Source records:
--- START ---

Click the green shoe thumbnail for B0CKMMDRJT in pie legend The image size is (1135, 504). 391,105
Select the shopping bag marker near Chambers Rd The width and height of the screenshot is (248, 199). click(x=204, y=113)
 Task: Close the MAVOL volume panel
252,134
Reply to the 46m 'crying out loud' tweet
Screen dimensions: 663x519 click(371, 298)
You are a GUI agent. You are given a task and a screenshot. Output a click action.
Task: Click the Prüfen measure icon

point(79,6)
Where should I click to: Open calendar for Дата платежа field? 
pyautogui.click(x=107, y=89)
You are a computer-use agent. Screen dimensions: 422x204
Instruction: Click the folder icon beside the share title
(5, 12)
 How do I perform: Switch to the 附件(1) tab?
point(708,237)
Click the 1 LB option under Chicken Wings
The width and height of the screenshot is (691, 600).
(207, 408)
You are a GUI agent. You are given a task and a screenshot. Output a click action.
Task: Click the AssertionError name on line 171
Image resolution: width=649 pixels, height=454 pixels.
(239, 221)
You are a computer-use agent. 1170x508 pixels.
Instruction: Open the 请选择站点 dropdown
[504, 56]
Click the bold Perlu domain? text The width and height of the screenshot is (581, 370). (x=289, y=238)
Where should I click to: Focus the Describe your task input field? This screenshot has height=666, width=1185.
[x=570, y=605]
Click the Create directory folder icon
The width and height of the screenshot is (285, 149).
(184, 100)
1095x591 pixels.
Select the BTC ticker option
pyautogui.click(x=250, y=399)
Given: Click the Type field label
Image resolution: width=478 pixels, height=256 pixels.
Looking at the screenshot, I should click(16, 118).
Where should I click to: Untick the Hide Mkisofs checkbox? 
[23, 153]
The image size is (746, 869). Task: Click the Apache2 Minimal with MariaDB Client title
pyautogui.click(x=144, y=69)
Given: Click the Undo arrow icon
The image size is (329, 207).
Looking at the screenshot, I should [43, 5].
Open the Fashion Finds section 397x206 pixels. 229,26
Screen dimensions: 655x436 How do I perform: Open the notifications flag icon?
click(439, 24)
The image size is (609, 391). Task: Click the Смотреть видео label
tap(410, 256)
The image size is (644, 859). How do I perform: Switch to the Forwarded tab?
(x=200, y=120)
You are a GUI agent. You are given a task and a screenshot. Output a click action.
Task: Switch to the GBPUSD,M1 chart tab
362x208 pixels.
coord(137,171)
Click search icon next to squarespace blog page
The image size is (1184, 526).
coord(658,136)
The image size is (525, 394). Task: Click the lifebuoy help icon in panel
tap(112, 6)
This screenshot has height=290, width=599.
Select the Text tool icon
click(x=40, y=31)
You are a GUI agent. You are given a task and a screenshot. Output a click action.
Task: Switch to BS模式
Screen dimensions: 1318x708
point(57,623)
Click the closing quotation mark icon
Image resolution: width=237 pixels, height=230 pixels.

--- END ---

• _AIM OF THE TASK_: Retype exactly the lines from the one containing "Given: Click the Undo arrow icon" through the end of the data. Add nothing.

• _EXERCISE RESPONSE_:
Given: Click the Undo arrow icon
The image size is (329, 207).
Looking at the screenshot, I should [43, 5].
Open the Fashion Finds section 397x206 pixels. 229,26
Screen dimensions: 655x436 How do I perform: Open the notifications flag icon?
click(439, 24)
The image size is (609, 391). Task: Click the Смотреть видео label
tap(410, 256)
The image size is (644, 859). How do I perform: Switch to the Forwarded tab?
(x=200, y=120)
You are a GUI agent. You are given a task and a screenshot. Output a click action.
Task: Switch to the GBPUSD,M1 chart tab
362x208 pixels.
coord(137,171)
Click search icon next to squarespace blog page
The image size is (1184, 526).
coord(658,136)
The image size is (525, 394). Task: Click the lifebuoy help icon in panel
tap(112, 6)
This screenshot has height=290, width=599.
Select the Text tool icon
click(x=40, y=31)
You are a GUI agent. You are given a task and a screenshot. Output a click action.
Task: Switch to BS模式
Screen dimensions: 1318x708
point(57,623)
Click the closing quotation mark icon
Image resolution: width=237 pixels, height=230 pixels.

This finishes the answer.